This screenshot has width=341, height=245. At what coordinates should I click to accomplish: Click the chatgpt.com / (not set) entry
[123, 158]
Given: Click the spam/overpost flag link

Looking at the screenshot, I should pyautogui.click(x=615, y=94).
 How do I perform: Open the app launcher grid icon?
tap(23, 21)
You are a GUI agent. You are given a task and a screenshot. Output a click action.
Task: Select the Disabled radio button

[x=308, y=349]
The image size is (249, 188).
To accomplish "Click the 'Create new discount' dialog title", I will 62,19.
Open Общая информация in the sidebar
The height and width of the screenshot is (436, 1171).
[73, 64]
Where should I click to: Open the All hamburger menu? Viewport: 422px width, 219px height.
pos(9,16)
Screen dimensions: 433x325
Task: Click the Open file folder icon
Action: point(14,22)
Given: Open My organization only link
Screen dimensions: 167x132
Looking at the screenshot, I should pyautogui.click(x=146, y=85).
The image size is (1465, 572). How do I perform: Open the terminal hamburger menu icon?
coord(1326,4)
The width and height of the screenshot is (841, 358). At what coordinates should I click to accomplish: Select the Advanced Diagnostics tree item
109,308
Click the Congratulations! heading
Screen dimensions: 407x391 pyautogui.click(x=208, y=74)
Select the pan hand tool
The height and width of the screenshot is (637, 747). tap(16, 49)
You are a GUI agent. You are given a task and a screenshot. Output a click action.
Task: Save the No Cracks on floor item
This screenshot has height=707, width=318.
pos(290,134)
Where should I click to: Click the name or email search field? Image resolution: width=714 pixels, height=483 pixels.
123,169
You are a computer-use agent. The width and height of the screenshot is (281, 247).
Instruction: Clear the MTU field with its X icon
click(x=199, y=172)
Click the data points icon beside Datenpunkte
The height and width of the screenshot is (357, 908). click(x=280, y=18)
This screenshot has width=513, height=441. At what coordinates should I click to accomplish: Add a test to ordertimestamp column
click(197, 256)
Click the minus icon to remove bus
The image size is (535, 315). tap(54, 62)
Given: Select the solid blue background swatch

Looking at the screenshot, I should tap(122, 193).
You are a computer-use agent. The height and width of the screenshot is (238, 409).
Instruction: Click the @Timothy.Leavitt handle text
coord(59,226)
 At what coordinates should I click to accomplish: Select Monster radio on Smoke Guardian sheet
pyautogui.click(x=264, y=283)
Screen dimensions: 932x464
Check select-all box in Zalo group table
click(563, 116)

--*--

WORK ORDER:
Would you please return all lines of the data that include the word "agent"?

ANSWER FOR THE TASK:
You are a GUI agent. You are given a task and a screenshot. Output a click action.
You are a GUI agent. You are given a task and a screenshot. Output a click action.
You are a computer-use agent. The width and height of the screenshot is (281, 247).
You are a computer-use agent. The height and width of the screenshot is (238, 409).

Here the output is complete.